Um ano após a assinatura do Acordo de Maputo para a Paz e Reconciliação Nacional, a 06 de Agosto de 2019, o país “manteve-se fiel à pela paz”, considera Mirko Manzoni, enviado pessoal do secretário-geral das Nações Unidas para Moçambique e presidente do Grupo de Contacto para o processo do DDR.

O entendimento foi assinado pelo Presidente da República, Filipe Nyusi, e pelo líder da Renamo, Ossufo Momade. “Sinto-me (…) sensibilizado e orgulhoso pelos progressos alcançados”.

“Elogiamos às duas partes e aos seus líderes por permanecerem fiéis às disposições do Acordo de Paz e trabalharem em conjunto na sua implementação.

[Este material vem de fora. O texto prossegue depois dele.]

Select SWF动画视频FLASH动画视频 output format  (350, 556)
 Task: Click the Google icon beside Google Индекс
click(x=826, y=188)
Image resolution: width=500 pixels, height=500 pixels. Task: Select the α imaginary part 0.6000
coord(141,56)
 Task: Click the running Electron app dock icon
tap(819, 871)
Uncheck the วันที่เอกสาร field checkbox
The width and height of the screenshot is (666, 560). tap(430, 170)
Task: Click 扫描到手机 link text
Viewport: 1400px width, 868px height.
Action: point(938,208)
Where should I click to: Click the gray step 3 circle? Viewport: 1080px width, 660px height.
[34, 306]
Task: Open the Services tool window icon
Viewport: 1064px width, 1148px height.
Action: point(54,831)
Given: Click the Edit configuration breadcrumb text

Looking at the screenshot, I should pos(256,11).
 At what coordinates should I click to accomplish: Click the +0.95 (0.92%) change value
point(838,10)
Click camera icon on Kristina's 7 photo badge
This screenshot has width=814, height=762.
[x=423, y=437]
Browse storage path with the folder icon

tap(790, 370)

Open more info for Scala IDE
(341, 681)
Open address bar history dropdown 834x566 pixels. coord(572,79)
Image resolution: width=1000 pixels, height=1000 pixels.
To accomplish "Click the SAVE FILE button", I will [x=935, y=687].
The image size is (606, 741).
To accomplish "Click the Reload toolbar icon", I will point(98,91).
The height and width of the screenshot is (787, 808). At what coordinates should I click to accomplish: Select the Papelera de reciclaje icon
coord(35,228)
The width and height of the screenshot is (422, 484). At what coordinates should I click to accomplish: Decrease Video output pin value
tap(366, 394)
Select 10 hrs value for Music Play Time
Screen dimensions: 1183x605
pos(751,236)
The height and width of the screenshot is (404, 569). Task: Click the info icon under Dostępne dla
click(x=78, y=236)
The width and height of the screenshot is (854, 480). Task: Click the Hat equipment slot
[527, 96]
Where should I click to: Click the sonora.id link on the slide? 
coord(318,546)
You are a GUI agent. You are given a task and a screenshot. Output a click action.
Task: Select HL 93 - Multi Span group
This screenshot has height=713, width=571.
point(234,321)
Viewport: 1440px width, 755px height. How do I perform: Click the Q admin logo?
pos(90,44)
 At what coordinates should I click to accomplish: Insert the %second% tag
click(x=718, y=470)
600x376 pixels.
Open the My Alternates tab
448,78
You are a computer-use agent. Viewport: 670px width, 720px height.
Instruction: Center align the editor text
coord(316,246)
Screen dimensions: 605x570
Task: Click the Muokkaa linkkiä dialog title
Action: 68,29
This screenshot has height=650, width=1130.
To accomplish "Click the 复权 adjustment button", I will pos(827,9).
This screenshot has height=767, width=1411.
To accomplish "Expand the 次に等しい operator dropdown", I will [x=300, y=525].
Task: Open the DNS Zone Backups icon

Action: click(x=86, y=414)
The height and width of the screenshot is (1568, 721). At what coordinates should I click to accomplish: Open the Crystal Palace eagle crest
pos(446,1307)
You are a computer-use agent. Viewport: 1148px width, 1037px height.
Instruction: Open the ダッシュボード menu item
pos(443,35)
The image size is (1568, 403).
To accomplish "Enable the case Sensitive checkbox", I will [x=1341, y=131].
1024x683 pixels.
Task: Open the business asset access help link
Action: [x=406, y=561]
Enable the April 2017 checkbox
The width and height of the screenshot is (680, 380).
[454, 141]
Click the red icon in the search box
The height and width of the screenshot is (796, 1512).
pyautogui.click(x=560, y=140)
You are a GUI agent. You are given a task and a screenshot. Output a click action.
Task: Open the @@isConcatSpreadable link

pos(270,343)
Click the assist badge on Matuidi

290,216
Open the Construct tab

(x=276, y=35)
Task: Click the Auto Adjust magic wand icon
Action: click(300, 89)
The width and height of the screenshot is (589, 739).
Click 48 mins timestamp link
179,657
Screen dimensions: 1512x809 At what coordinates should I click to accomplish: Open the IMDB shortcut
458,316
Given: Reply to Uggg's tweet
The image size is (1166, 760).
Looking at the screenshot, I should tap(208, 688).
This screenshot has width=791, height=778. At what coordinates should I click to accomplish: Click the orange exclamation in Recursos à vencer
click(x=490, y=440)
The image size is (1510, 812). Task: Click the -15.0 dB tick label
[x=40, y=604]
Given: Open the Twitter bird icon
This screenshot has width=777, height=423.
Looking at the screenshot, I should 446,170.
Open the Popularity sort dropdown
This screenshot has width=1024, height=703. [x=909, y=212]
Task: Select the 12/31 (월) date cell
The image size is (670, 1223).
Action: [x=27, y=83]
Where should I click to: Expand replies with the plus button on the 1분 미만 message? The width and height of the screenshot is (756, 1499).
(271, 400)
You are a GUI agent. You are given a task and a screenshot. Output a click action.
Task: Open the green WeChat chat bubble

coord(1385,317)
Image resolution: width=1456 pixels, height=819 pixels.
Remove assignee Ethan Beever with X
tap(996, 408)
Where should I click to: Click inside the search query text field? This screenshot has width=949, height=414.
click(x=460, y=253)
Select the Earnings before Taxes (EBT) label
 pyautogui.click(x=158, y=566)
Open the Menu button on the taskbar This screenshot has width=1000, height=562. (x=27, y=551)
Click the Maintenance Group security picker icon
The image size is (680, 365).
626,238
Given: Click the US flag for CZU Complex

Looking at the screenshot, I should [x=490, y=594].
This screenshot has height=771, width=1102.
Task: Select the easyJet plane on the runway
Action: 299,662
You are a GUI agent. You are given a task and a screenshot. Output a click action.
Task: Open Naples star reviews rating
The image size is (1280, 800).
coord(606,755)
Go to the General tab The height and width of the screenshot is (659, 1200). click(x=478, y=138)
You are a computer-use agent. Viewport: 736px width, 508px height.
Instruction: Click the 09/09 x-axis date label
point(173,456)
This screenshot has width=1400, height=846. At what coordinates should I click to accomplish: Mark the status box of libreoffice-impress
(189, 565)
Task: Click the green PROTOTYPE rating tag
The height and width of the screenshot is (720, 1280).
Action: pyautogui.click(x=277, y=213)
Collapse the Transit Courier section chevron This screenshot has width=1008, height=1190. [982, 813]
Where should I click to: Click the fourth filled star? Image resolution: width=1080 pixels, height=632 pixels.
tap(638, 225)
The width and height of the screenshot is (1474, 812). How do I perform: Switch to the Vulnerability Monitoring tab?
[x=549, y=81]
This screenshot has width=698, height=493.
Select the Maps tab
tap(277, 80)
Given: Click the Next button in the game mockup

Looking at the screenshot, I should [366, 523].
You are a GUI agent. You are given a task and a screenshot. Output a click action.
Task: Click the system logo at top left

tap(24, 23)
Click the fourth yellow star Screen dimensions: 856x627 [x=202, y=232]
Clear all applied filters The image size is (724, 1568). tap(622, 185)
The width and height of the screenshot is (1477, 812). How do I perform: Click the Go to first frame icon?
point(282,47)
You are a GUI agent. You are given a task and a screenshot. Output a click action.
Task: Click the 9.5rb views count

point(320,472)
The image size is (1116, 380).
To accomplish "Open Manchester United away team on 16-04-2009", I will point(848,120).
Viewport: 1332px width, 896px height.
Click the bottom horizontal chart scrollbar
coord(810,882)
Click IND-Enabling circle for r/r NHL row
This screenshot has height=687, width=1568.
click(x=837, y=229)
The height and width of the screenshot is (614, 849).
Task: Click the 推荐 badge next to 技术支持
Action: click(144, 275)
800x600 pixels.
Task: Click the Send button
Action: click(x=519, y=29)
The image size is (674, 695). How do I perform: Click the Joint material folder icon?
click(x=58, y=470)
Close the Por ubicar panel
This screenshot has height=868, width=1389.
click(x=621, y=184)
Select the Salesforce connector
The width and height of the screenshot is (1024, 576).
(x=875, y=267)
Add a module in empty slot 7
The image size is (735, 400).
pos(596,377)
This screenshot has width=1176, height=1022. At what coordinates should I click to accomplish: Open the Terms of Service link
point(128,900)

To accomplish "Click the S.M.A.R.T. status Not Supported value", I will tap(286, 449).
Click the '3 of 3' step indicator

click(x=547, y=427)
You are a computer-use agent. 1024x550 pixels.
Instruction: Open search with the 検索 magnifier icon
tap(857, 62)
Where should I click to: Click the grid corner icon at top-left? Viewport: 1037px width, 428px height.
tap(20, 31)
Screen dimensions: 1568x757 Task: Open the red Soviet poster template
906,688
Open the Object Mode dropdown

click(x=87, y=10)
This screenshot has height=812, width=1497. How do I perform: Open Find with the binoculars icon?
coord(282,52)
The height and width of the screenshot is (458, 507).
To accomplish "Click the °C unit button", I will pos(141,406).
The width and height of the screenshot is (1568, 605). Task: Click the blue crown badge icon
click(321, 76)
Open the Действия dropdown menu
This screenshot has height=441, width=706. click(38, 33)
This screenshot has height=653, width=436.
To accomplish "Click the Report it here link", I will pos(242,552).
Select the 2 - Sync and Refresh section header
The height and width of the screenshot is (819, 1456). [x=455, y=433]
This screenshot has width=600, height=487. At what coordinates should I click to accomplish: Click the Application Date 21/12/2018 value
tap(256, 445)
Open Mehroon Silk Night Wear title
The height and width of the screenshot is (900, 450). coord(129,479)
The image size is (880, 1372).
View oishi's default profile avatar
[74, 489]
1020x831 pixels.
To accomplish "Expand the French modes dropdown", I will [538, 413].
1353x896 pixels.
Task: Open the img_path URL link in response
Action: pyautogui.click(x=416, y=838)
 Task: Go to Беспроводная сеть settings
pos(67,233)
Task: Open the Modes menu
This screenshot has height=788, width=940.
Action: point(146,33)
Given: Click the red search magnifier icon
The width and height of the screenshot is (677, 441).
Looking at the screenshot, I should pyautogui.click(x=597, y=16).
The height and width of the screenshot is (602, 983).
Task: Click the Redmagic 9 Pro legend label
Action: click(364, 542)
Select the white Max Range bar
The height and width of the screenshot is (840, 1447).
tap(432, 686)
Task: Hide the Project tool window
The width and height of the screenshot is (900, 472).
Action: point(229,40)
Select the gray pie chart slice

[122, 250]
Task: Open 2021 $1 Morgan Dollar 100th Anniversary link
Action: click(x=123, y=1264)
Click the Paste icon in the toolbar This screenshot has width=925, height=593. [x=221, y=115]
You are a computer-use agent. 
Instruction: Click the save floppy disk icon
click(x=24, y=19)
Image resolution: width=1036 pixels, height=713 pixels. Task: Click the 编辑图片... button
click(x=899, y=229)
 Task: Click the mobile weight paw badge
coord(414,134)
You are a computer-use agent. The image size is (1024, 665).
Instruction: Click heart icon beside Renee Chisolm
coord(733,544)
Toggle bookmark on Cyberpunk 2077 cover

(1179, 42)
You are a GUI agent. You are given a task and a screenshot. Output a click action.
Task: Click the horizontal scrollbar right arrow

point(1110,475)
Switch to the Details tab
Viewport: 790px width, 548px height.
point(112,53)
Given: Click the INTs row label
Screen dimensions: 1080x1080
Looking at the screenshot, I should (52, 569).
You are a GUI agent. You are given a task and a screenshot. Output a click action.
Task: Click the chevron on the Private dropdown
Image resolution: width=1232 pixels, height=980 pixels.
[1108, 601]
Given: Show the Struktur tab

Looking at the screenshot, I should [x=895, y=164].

Também elogiamos a todos os sectores da sociedade
pela sua determinação e coragem para assegurar que a paz seja uma realidade”, diz Mirko Manzoni, numa declaração a que “O País” teve acesso.

Contudo, “os ataques no centro do país [em Manica e Sofala] continuam a gerar angústia e apelamos a todos os envolvidos para que se
juntem ao apelo à paz e usem o diálogo como seu único meio de expressão”.

O enviado pessoal do secretário-geral das Nações Unidas para Moçambique e presidente do Grupo de Contacto no âmbito do processo do DDR entende, nesse contexto, que “não há nenhum problema que não possa ser resolvido por meio do diálogo e, de facto, esta deve ser a voz de comando para todos ) os moçambicanos”.

Embora haja ainda muito trabalho a fazer para garantir que todos os combatentes em desarmamento, desmobilização e reilintegração cheguem à casa em segurança, os progressos feitos até agora enchem o Grupo de contacto de esperança.

“A paz está a instalar-se em
Moçambique. Não tenho dúvidas de que a busca pela paz é a única solução viável para um futuro próspero” e este é o “sentimento partilhado pelo Presidente Filipe Nyusi, pelo líder da Renamo Ossufo Momade e por muitos milhões de moçambicanos”.